„Hamburg muss die zusätzlichen Millionen in die soziale Infrastruktur investieren“
Mehr Geld für Wohnungen, für LehrerInnen, Kitas, Sprachkurse, lebenswerte Stadtteile und vieles mehr möchte die Fraktion DIE LINKE ausgeben – insgesamt 318 Millionen Euro verplant sie in ihrem kürzlich vorgestellten „Sofortprogramm für ein sozialeres Hamburg“. Im Interview erklärt die Fraktionsvorsitzende Sabine Boeddinghaus, was sich hinter dem Sofortprogramm verbirgt, warum es nötig ist und wie es finanziert werden soll.
Frau Boeddinghaus, Ihre Fraktion hat in der letzten Bürgerschaftssitzung ein „Sofortprogramm für ein sozialeres Hamburg“ beantragt. Warum braucht Hamburg Maßnahmen zur Verbesserung der sozialen Situation?
Boeddinghaus: Hamburg ist eine tief gespaltene Stadt. Es gibt Stadtteile mit einem hohen Durchschnittsverdienst und einer sehr niedrigen Armutsquote bei Kindern, in anderen Stadtteilen gibt es sehr unterdurchschnittliche Einkommen und eine Kinderarmutsquote von über 50 Prozent. Es gilt leider immer noch der Satz: „Sag mir, wo Du wohnst und ich sage Dir, welchen Bildungsabschluss Du bekommst.“
Kann man gegen diese Spaltung nichts tun?
Boeddinghaus: Doch, sicher. Aber durch die Schuldenbremse und jahrelange kontinuierliche Kürzungen in Betreuungs- und Bildungseinrichtungen, bei der sozialen und kulturellen Stadtteilarbeit und in der Offenen Kinder- und Jugendarbeit droht die soziale Infrastruktur auszubluten. Die Elbphilharmonie und die HSH Nordbank können sich hingegen über schier unbegrenzte Zuwendungen aus Steuergeldern freuen. Wir haben also eine massive soziale Schieflage in der Stadt, die der SPD-Grünen-Senat nicht einmal zur Kenntnis nehmen will. Zudem fehlen bezahlbare Wohnungen, ein Riesenproblem.
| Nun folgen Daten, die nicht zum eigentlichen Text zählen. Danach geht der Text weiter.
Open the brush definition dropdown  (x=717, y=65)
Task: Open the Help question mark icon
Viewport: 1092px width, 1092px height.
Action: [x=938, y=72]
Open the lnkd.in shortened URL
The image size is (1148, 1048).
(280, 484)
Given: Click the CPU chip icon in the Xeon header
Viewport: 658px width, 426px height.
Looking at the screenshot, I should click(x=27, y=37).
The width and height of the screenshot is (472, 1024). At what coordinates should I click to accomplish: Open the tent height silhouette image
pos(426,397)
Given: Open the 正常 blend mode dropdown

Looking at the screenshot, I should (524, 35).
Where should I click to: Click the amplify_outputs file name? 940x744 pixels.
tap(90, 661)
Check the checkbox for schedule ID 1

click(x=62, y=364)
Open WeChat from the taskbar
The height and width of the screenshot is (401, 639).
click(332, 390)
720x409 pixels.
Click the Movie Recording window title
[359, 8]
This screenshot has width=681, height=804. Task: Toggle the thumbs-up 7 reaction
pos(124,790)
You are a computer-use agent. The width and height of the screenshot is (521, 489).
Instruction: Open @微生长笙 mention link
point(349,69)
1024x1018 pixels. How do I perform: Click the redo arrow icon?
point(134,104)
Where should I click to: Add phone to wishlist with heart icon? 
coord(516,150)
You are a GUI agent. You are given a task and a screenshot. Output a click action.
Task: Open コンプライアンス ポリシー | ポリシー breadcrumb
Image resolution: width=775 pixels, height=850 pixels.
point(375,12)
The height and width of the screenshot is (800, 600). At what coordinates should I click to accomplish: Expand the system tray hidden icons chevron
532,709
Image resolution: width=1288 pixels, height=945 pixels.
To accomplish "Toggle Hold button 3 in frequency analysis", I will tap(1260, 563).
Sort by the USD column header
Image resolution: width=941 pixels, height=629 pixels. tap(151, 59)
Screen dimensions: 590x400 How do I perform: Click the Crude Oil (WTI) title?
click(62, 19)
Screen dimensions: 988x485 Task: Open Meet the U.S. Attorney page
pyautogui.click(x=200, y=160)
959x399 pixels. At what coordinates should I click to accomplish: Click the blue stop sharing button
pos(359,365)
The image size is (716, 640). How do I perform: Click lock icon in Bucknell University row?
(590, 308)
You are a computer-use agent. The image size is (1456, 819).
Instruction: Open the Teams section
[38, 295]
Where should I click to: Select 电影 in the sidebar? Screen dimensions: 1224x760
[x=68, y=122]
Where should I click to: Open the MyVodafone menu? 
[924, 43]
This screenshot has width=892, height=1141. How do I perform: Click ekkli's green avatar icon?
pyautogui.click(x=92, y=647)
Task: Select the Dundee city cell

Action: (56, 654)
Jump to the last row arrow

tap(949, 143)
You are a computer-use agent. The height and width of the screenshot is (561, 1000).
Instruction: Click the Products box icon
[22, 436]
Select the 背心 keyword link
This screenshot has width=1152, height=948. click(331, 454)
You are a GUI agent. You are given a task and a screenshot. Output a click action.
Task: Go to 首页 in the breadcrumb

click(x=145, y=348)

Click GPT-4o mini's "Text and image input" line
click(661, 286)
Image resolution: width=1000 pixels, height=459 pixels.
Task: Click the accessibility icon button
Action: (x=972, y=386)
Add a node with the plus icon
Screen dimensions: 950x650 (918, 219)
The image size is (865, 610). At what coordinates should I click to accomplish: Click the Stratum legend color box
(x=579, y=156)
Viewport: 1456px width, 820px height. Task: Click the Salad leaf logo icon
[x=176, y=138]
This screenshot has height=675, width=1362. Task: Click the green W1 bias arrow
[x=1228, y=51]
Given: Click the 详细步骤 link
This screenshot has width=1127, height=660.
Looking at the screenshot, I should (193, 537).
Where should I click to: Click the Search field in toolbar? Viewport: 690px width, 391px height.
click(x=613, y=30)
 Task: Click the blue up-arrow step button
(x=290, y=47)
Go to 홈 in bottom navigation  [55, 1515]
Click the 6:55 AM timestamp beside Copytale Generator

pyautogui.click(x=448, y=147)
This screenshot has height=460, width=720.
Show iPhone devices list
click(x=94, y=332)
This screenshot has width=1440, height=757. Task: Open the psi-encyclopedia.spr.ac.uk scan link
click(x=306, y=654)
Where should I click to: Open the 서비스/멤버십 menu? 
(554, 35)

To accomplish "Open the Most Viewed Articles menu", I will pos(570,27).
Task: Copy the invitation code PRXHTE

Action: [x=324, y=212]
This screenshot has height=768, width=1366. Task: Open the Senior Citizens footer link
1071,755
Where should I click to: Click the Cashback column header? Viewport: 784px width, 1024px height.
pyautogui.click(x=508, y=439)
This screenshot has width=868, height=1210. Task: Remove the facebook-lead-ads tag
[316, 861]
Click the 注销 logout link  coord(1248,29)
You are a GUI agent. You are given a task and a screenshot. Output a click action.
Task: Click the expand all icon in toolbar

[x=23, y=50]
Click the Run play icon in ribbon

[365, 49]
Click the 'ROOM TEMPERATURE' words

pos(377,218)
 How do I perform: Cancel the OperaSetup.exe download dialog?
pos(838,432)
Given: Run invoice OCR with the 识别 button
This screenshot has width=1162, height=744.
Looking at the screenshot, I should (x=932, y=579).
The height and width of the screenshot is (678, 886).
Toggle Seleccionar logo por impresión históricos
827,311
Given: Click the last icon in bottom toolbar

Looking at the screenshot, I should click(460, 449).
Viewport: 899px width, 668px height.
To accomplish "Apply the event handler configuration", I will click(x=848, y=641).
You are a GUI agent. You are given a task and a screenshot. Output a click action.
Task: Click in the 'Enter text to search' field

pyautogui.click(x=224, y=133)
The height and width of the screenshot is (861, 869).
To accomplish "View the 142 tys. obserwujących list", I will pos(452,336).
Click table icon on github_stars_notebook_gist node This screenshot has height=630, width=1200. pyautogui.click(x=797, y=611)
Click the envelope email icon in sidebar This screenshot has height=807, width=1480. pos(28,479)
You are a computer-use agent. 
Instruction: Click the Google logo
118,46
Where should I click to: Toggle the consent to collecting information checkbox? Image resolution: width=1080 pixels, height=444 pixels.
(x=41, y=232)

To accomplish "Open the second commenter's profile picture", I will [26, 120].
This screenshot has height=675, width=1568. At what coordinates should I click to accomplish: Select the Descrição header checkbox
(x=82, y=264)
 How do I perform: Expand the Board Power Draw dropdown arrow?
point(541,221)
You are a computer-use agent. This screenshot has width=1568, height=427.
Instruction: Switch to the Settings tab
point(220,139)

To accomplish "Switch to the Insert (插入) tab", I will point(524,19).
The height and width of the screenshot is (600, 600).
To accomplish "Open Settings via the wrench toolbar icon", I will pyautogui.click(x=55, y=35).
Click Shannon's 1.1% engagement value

Wie genau wollen Sie die soziale Situation in der Stadt mit ihrem Sofortprogramm verbessern?
Boeddinghaus: Wir wissen durch unsere gute Bündnis- und Vernetzungsarbeit in der Stadt ziemlich genau, wo überall der sprichwörtliche Schuh drückt. Daher haben wir die von uns nun zusammengestellten Maßnahmen genau am dringendsten Bedarf ermittelt. Wir hoffen, dadurch zumindest ein wenig an Verbesserung und Stärkung vor Ort in den Quartieren erreichen zu können. Was wir im Einzelnen fordern, haben wir in unserem Antrag an die Bürgerschaft aufgelistet.
Wie soll das Programm bezahlt werden?
Boeddinghaus: Hamburg nimmt dieses Jahr erneut wesentlich mehr Steuern ein, als ursprünglich geplant – aktuell sind es 478 Millionen Euro extra. Wir unterstützen den Senat dabei, 160 Millionen Euro davon für die Unterbringung und Integration der zu uns geflüchteten Menschen zurückzustellen. Wir folgen ihm aber nicht, wenn er mit dem Rest Rücklagen bilden oder mehr Altschulden als vereinbart tilgen möchte. Deshalb sagen wir: Diese zusätzlichen 318 Millionen Euro sind frei und sie müssen sofort in den Ausbau der sozialen Infrastruktur investiert werden.
Glauben Sie, dass Sie mit dem Sofortprogramm die sozialen Probleme in Hamburg lösen können?
Boeddinghaus: Nein, lösen werden wir sie damit allein sicher nicht. Aber mit dem Geld würden erhebliche Verbesserungen erreicht – allein schon durch den Bau von 2.000 zusätzlichen Sozialwohnungen. Auch deutlich mehr LehrerInnen- und ErzieherInnenstellen, Babybegrüßungsbesuche für alle Neugeborenen, die Stärkung der sozialen und kulturellen Stadtteilarbeit, aber auch mehr öffentlich geförderte Arbeitsplätze für Langzeitarbeitslose und die Integrations- und Deutschkurse an der Volkshochschule würden merkbar für einen sozialen Ausgleich sorgen. Leider sehen das nur wir so in der Bürgerschaft – aber in der Stadt erhalten wir sehr viel Zuspruch. Wir sind auf dem richtigen Weg!